SLR - June 2014 - Tee Adeleke
Biomechanical Assessment of Flexible Flatfoot Correction
Reference: Zanoli D, Glisson R, Nunley J, Easley M. Biomechanical Assessment of Flexible Flatfoot Correction. Journal of Bone and Joint Surgery. March 2014; 96:e45(1-8).
Scientific Literature Review
Reviewed By: Tee Adeleke, DPM
Residency Program: Western Pennsylvania Hospital, Pittsburgh, PA
Podiatric Relevance: Flexible flatfoot deformity is a common podiatric problem in which multiple surgical techniques can be utilized to achieve correction. This class of deformity is typically amenable to joint sparing techniques focused on using hindfoot osteotomies and soft tissue reconstruction to correct for posterior tibial tendon (PTT) elongation, hindfoot valgus, forefoot abduction, and arch collapse. This article aims to address the paucity of biomechanical studies evaluating the effects of these joint-sparing surgical techniques. The authors in this article present objective findings of the effects of hindfoot osteotomies and soft tissue reconstructions used to correct stage 2B (flexible) flatfoot deformity in advanced cadaveric models.

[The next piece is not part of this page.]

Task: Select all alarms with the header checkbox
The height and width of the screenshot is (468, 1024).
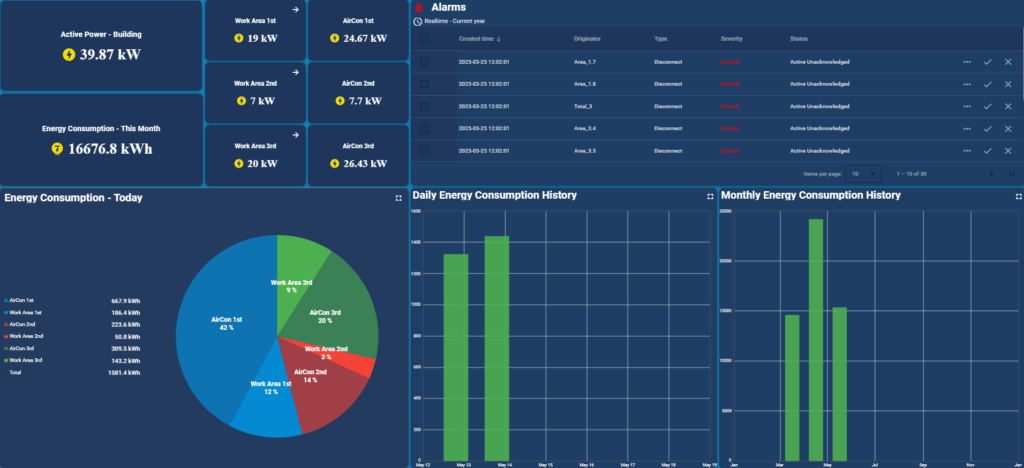Action: (x=425, y=39)
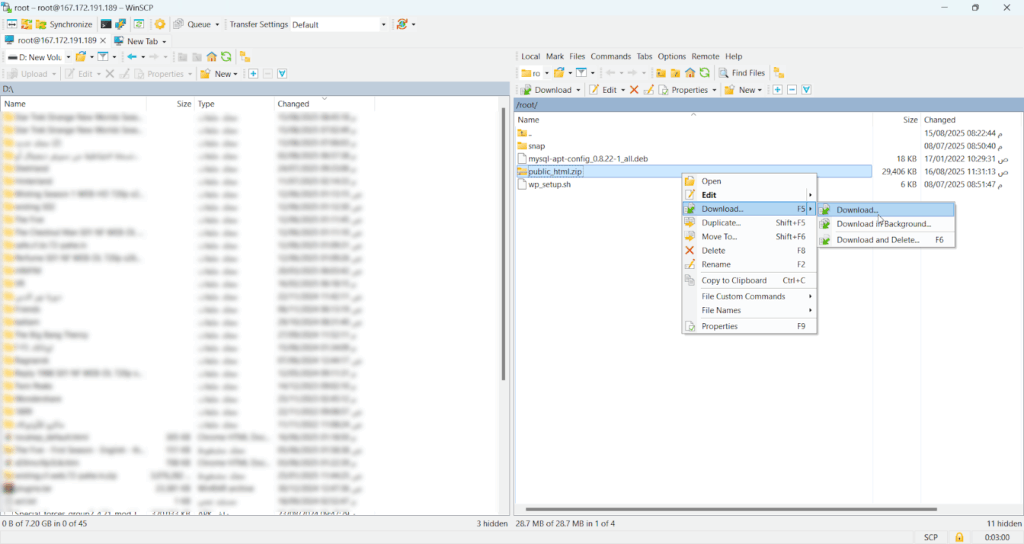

Methods: Ten (eight male / two female) fresh frozen cadaveric limbs sectioned at the midpoint of the tibia were obtained and underwent advanced preparation for pre-conditioning and flattening. The proximal ends of extrinsic tendons were sutured to plastic rings to provide secure tensile load applications points. Steel rods were inserted in the medullary canal in a fashion to obtain and maintain a neutral flexion position. Electronic clinometers measured angular position in reference to their vertical plane position and were attached to pre-inserted half pins. Clinometers were attached to the talus and first metatarsal measuring the inclination of talus to the first metatarsal in the sagittal plane. Other clinometers were attached to the talus and the navicular measuring their inclination in the coronal plane. These angles would be used to document degree of flattening. A sophisticated system of pulleys, cables, and weights (powered by a hydraulic motorcycle jack) were used in applying 50 percent of physiologic stance-phase loading as well as 50 percent of physiologic axial load to extrinsic tendons including the Achilles. Preconditioning of the limbs was performed using cyclical tibial axial load along with constant caudally-directed tendon loads. Bone alignment under load was measured and used as a reference to quantify the amount of flattening induced and the correction achieved per surgical technique used. Flattening was achieved by sectioning ligaments, including part of the spring ligament, and applying axial load between 808 and 1780 N (numbers calculated after preconditioning) for 1000 cycles. Extrinsic tendons except for the PT (to mimic insufficiency) were loaded. Surgical procedures were divided into six groups consisting of: Lateral column lengthening (1), medial displacement calcaneal osteotomy with flexor digitorum longus transfer (2), medial displacement calcaneal osteotomy with flexor digitorum longus transfer and lateral column lengthening (3), treatment #3 with pants over vest spring ligament repair (4), treatment #3 with spring ligament repair using distal PTT stump (5), treatment #3 with suture and anchor spring ligament repair (6). The respective procedures were performed in standard fashion. A series of post-operative cyclical loads was used to measure significant differences in loss of correction among the six operative techniques.
Results: Pre-correction flattening mimicked moderate flatfoot deformity with mean longitudinal arch flattening of 8.3 degrees and mean talus-navicular angle change of 6.0 degrees. These two angular dimensions were used in comparing the six surgical techniques. Variance analysis showed that initial correction achieved by treatments 1, 3, 4, 5 and 6 significantly exceeded correction of treatment 2. Treatment 2 was also significantly inferior when it came to coronal talar-navicular and sagittal talar – first metatarsal angle correction. In terms of reflattening resistance, treatments 1, 3, 4, 5 and 6 were once again superior to treatment 2 in maintaining their correction significantly with treatment 2 completely losing correction at load cycle 1000. The article showed that spring ligament augmentation only gave slight resistance to loss of correction, however non-significant, and did not provide significant further correction. No significant difference was seen among treatments 1, 3, 4, 5 and 6.
Conclusions: Treatment modalities involving lateral column lengthening demonstrated evidence to be significantly superior in obtaining and maintaining correction. The use of electronic clinometric technology demonstrated to be instrumental in attaining desired physiologic static and dynamic loading, which has been a limiting factor in previous laboratory models. A draw back of this technology is the inability to assess forefoot abduction since the clinometers only monitor angles in vertical planes. The authors acknowledged study limitations consisting of: failure to incorporate ligamentous healing and tendon transfers into their model along with the failure to fully mimic physiologic stance-phase loading despite marked improvements. Although previous studies advocate spring ligament repair in flatfoot reconstruction, the authors in this study showed that it does not add further correction beyond that of osseous procedures. The sophisticated flatfoot model introduced in this article is one that lends itself to future refinement to include transverse planar analysis for future studies.